- **Exercise instructions**
Scan the records below and report how many lines include the string "agent"; the number alone will do.

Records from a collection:
........

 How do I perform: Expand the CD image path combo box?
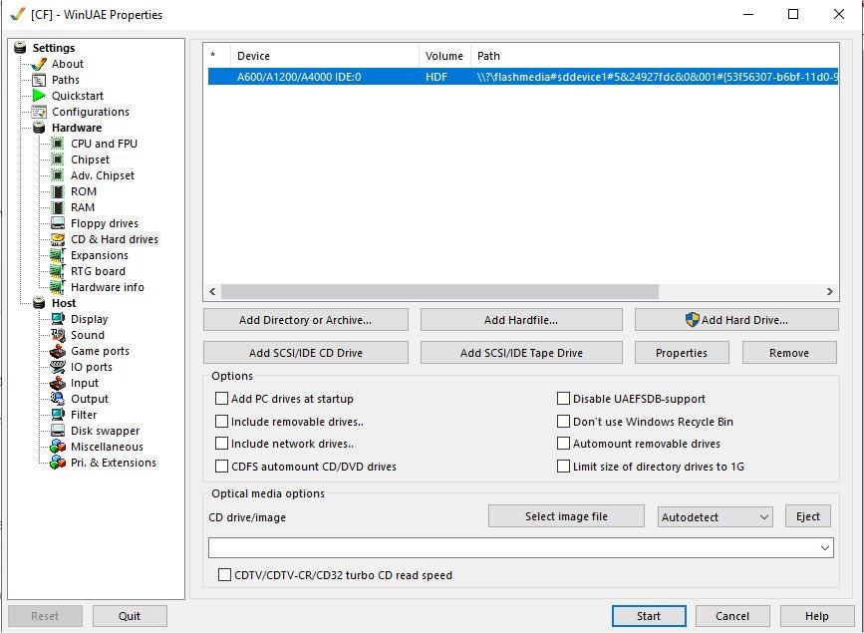pyautogui.click(x=825, y=548)
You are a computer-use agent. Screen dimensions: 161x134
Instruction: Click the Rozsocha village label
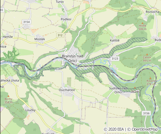[x=153, y=12]
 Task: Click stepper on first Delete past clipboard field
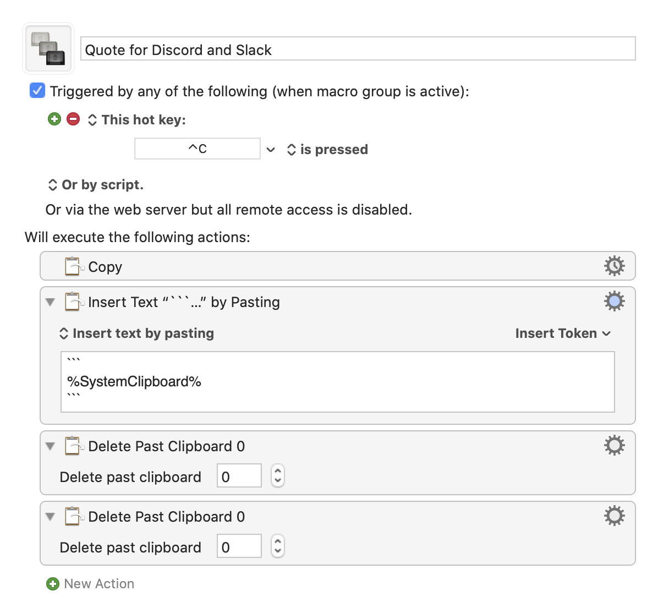(277, 475)
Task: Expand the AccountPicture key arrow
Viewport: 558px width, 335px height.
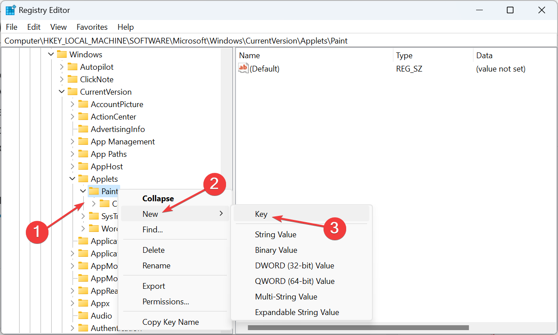Action: (x=73, y=104)
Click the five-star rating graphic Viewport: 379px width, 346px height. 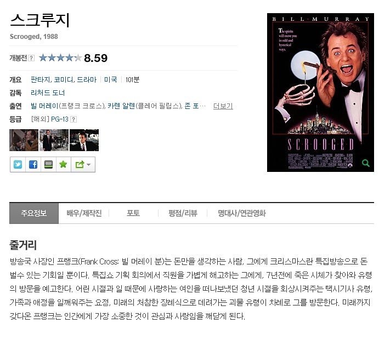tap(60, 58)
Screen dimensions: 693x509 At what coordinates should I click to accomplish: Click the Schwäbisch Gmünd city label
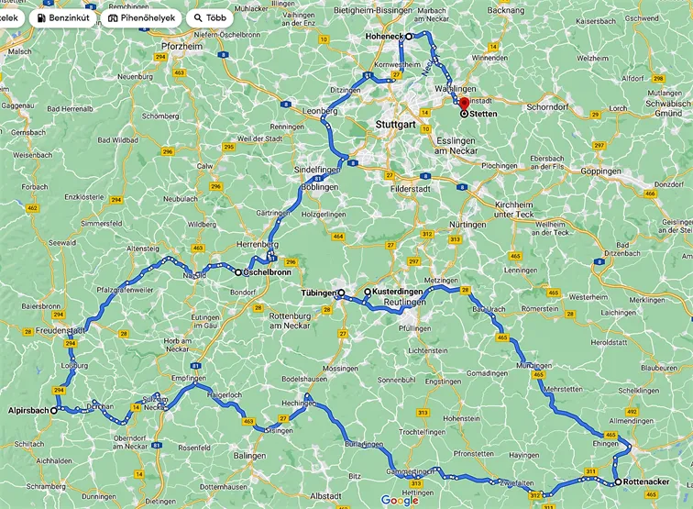[668, 108]
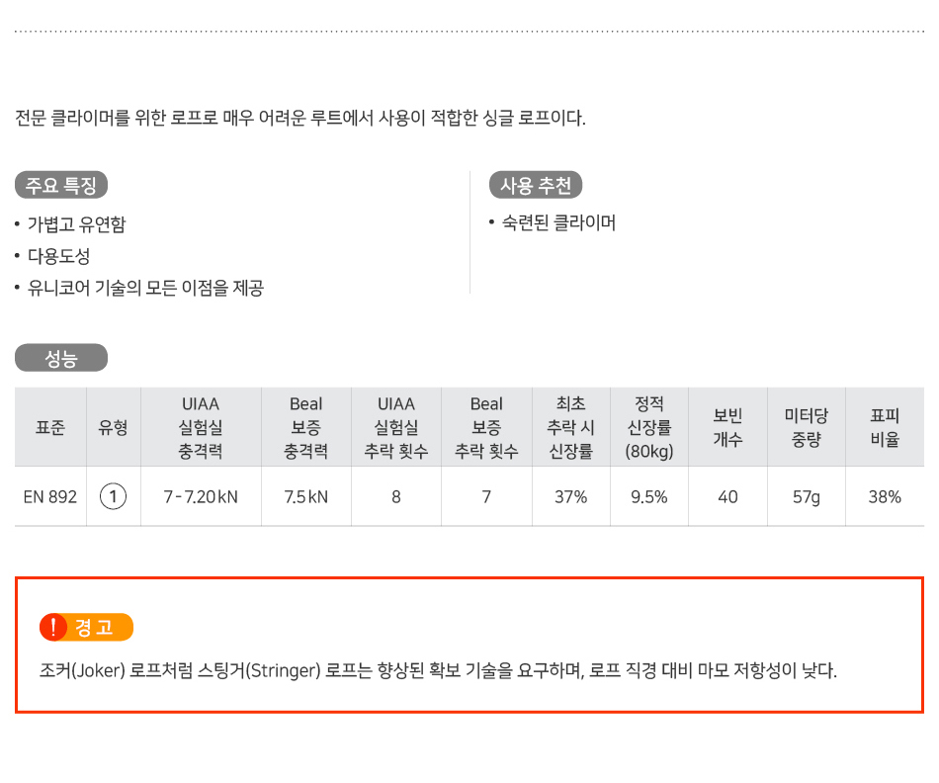Click the 숙련된 클라이머 bullet item

coord(553,222)
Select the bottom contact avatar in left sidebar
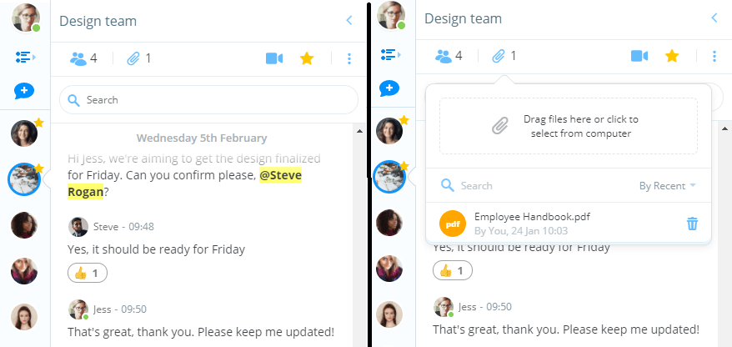Image resolution: width=732 pixels, height=347 pixels. 24,317
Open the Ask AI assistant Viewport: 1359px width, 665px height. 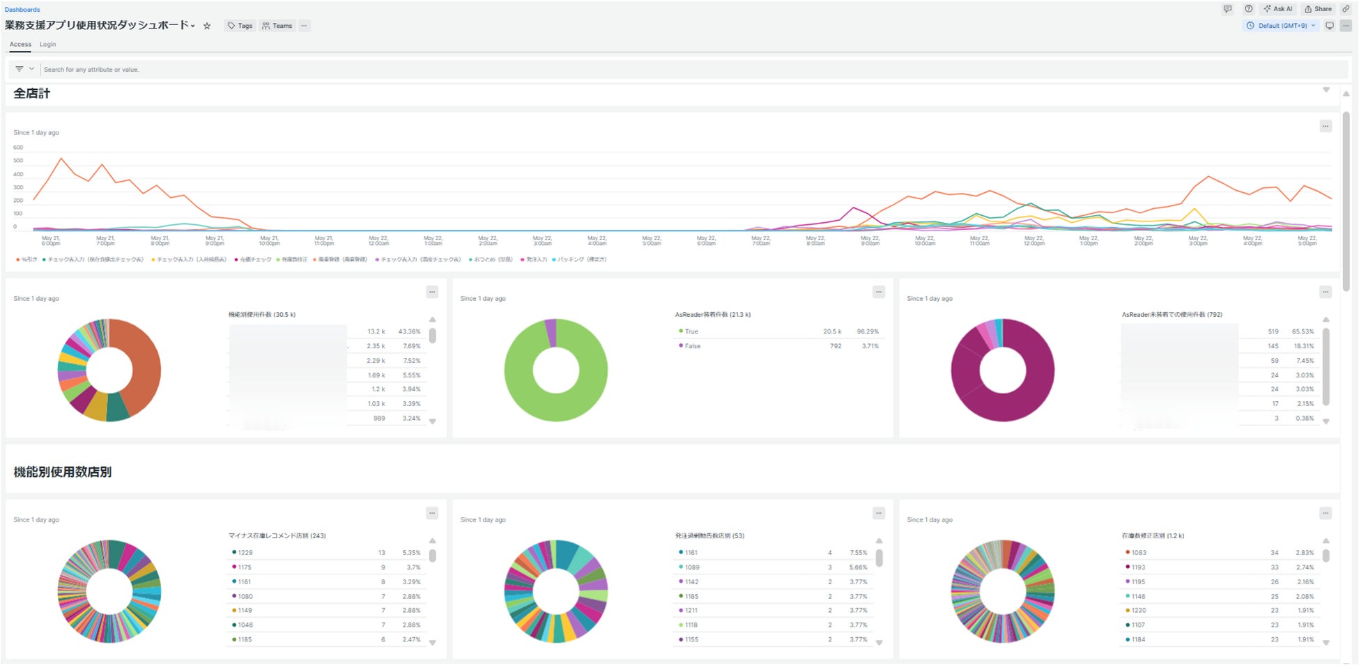[1278, 9]
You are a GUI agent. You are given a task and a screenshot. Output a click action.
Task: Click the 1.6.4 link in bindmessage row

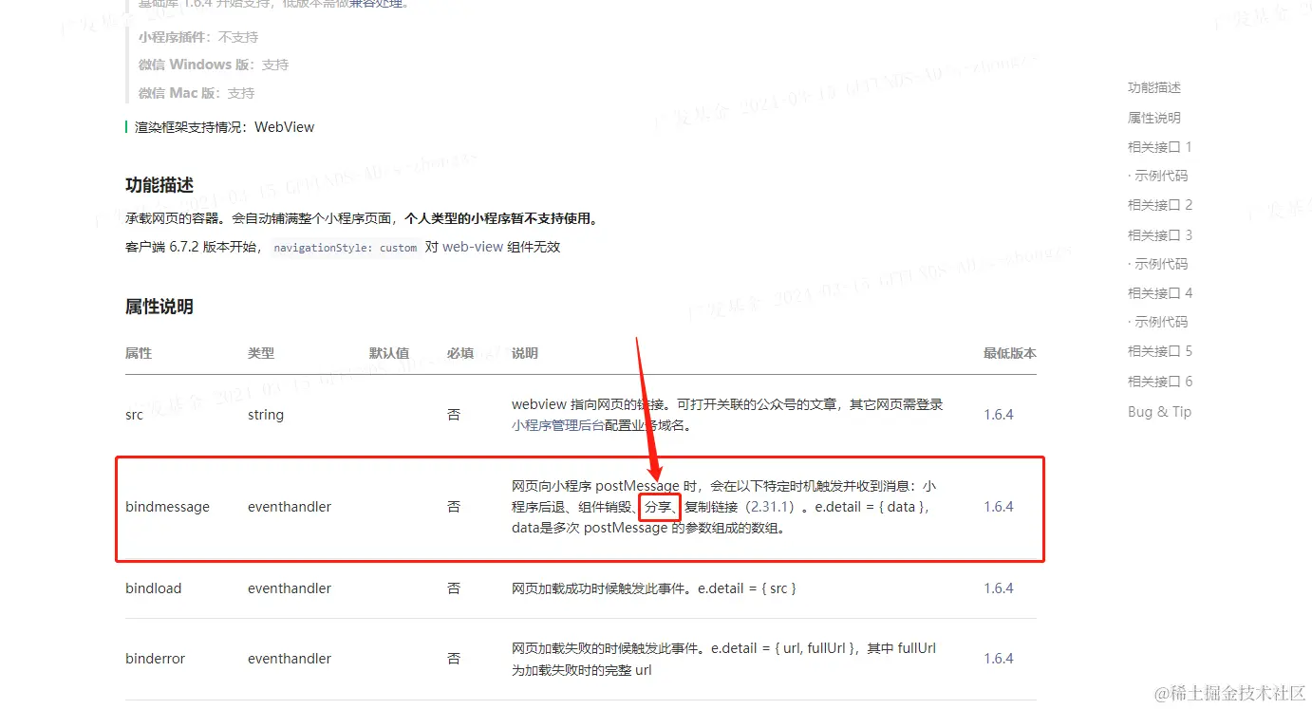tap(998, 506)
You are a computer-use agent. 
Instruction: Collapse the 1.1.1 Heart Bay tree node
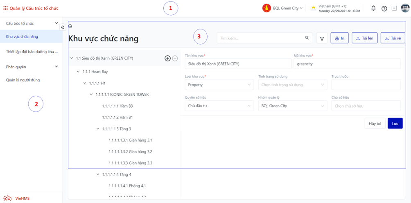coord(78,72)
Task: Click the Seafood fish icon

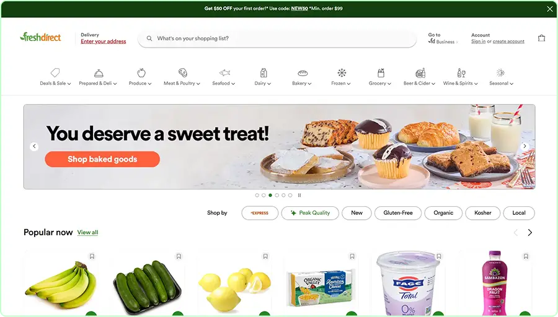Action: pos(224,73)
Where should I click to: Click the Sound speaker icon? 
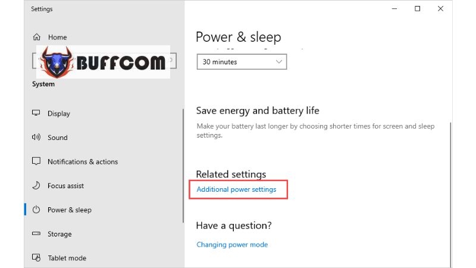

........

- **Exercise solution**
3